Temat: Ochrona Danych Osobowych
Zaciekawił mnie prowadzony tutaj wątek. Pozwolę sobie przedstawić ten temat w sposób, w jaki ja to widzę. Być może jeszcze komuś się to przyda lub zachęci do dyskusji.
A więc zaczynając od początku:
1) organizacja samego szkolenia i w związku z tym zbieranie danych osobowych uczestników na cele związane ze szkoleniem (np. w celu dajmy na to sprawdzenia "listy obecności" uczestników)
- tu zastosowanie znajduje art. 2 ust. 3 ustawy o ochronie danych osobowych, który wyłącza spod reżimu ustawy zbiory danych osobowych sporządzane doraźnie, wyłącznie ze względów technicznych, szkoleniowych lub w związku z dydaktyką w szkołach wyższych. W takim wypadku zastosowanie znajduje tylko rozdział 5 ustawy, a dotyczący wymogów związanych z zabezpieczeniem tak przetwarzanych danych. Tak więc rejestracja zbioru danych w tym wypadku nie jest wymagana.
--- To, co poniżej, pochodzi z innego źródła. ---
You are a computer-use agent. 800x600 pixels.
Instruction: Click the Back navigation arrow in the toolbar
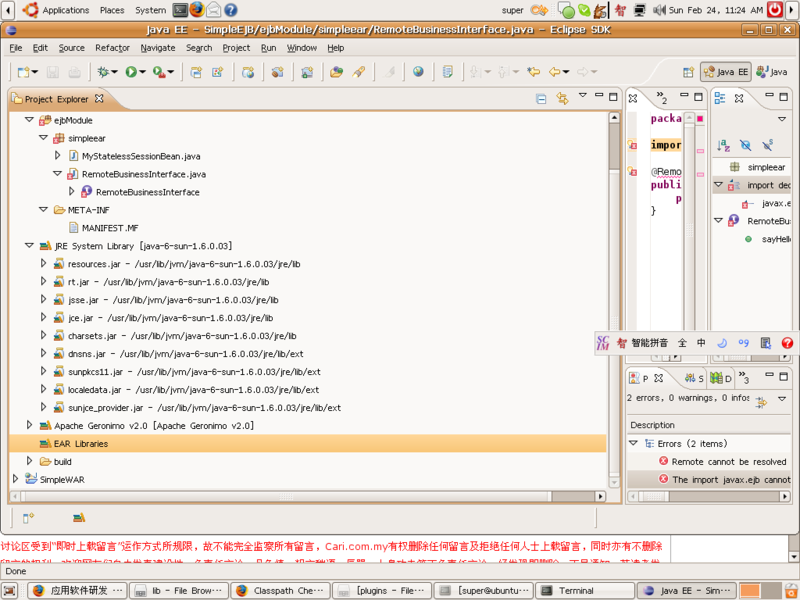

W takim wypadku trzeba szczególną uwagę zwrócić na: cel użycia zebranych danych (szkolenie) oraz ustawowe określenie sporządzania "doraźnie" tego typu zbiorów. Jest to dosyć problematyczne sformułowanie, które przysparza problemy interpretacyjne najlepszych nawet znawców tematu - włącznie z profesorami Bartą i Markiewiczem (proszę przeanalizować komentarz ich autorstwa str. 315-316).
Ważne jest by tak użyte dane po ich wykorzystaniu (a więc w zasadzie po zakończeniu szkolenia) poddać anonimizacji lub usunąć. W przeciwnym wypadku, nie znajdzie zastosowania ten przepis.
2) co w przypadku gdy chcemy wykorzystać te dane po szkoleniu?
Na początku chciałem zwrócić uwagę na określenie danych „służbowych”. Ustawa nie rozróżnia danych "prywatnych" i "służbowych". Jej zadaniem jest ochrona danych osobowych osób fizycznych - a bez wątpienia imię i nazwisko, numer telefonu pod którym jest taka osoba dostępna, czy też adres są danymi osobowymi tej osoby. Proszę zwrócić uwagę, że za dane osobowe ustawodawca uznaje również takie, które nawet w sposób pośredni pozwalają zidentyfikować konkretną osobę, chyba że taka identyfikacja pociągałaby za sobą nadmierne nakłady finansowe, czasowe lub powiedzmy organizacyjne (ustawa mówi dokładnie o nadmiernych działaniach). W moim przekonaniu również poprzez dane służbowe jest możliwa identyfikacja konkretnych osób, np. poprzez mail jan.kowalski@firma.pl można z łatwością dowiedzieć się jak ów delikwent się nazywa. Tak więc wydaje mi się, że nie chodzi tutaj o to, że pewnego rodzaju dane są związane z wykonywaną pracą. Natomiast zgadzam się, iż tego typu dane można wykorzystywać, a to z jednego ważnego powodu - ponieważ tego typu dane są bardzo często publikowane i powszechnie dostępne. I tu się zgadzam, jednakże z pewnymi zastrzeżeniami. Ale o tym później.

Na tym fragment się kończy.